### [Tujuan Tugas 1]
Jawablah pertanyaan berikut berdasarkan kutipan teks tentang Bank Lampung.
(a) Berapa besar Modal Inti Minimum yang belum dicapai Bank Lampung?
(b) Kapan penandatanganan KUB direncanakan?
(c) Apa batas waktu maksimal yang disebutkan?
### [Tujuan Tugas 2]
Menurut kutipan teks tentang Bank Lampung, mengapa bank itu menempuh opsi KUB sebagai anak perusahaan Bank Jatim? Jawab dalam satu sampai tiga kalimat.

Bongkar Post – Bank Lampung Dalam Pandangan Ketua DPRD Lampung dan Akademisi

 

Bongkar Post

Bacaan Lainnya

Bandar Lampung,

Menurut laporan bisnis.com pada 4 Maret 2024  bahwa peran bank pembangunan daerah (BPD) menjadi salah satu kunci sumber pendapatan asli terus berjalan. Misal, dua emiten perbankan dari Jawa Barat dan Jawa Timur misalnya, rutin memberi ratusan miliar bagi APBD.

Bank Lampung diberitakan sebelumnya telah melakukan RUPS. Bank Lampung masuk dalam 12 BPD yang belum memenuhi ketentuan dimaksud, yaitu terkait masalah Modal Inti Minimum (MIM) yang belum mencapai Rp 3 Triliun. Akhirnya masuk opsi melakukan konsolidasi dalam bentuk kelompok usaha bank (KUB).

Rencananya Juni 2024 akan dilakukan penandatanganan KUB dimana Bank Lampung sebagai anak perusahaan Bank Jatim. Opsi yang terpaksa diambil karena terancam degradasi menjadi BPR.

Desakan agar segera mencari investor luar berasal dari POJK dan dorongan Kemendagri dalam rangka “penyelamatan” BPD daerah. Beberapa BPD di wilayah lain diberlakukan serupa, baik KUB maupun Syariah. Batas waktu maksimal adalah Desember 2024.

Kasus Bank Lampung akhirnya banyak menuai sorotan publik dan para pengamat. Baik pengamat perbankan, akademisi, maupun eks Direktur Bank Lampung.

### [Data yang Diberikan]

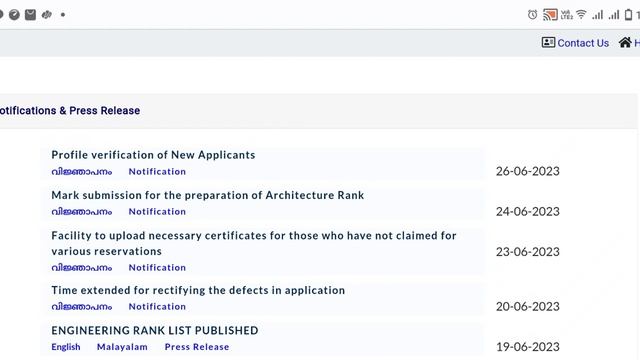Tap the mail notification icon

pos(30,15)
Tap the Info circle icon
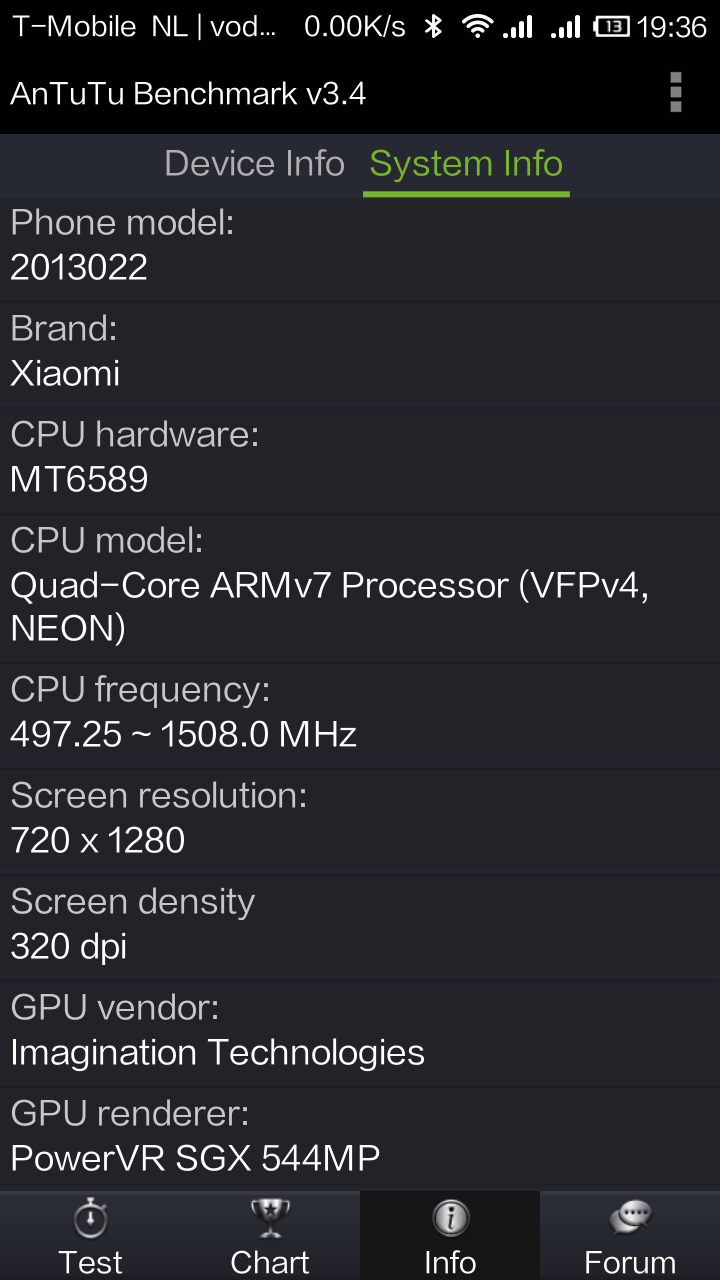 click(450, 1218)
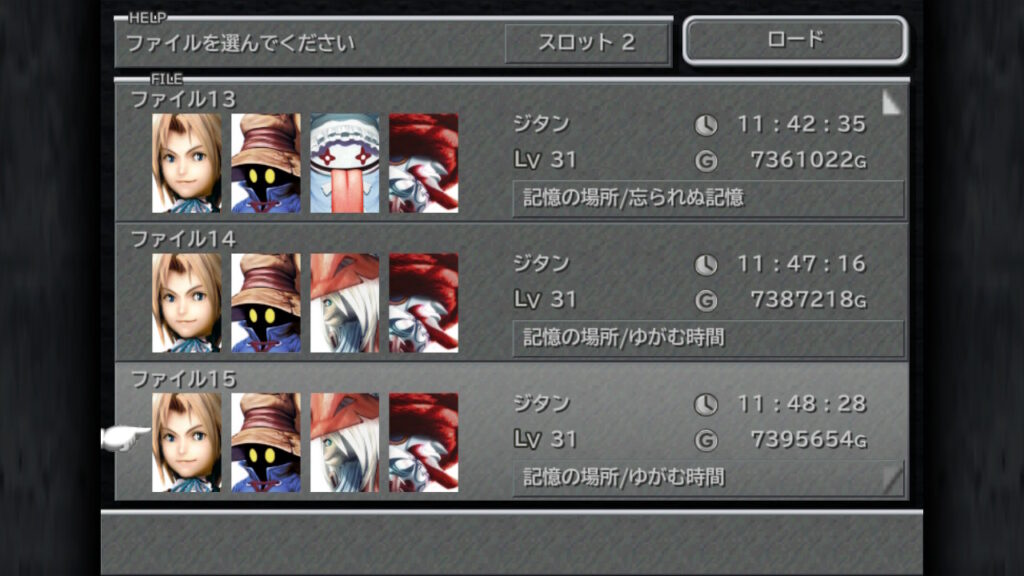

### [Jawaban yang Diharapkan 1]
(a) Rp 3 triliun.
(b) Juni 2024.
(c) Desember 2024.

### [Jawaban yang Diharapkan 2]
Bank Lampung termasuk 12 BPD yang Modal Inti Minimumnya belum mencapai Rp 3 triliun. Karena itu, bank ini masuk opsi konsolidasi dalam bentuk KUB. Opsi itu terpaksa diambil karena bank tersebut terancam degradasi menjadi BPR.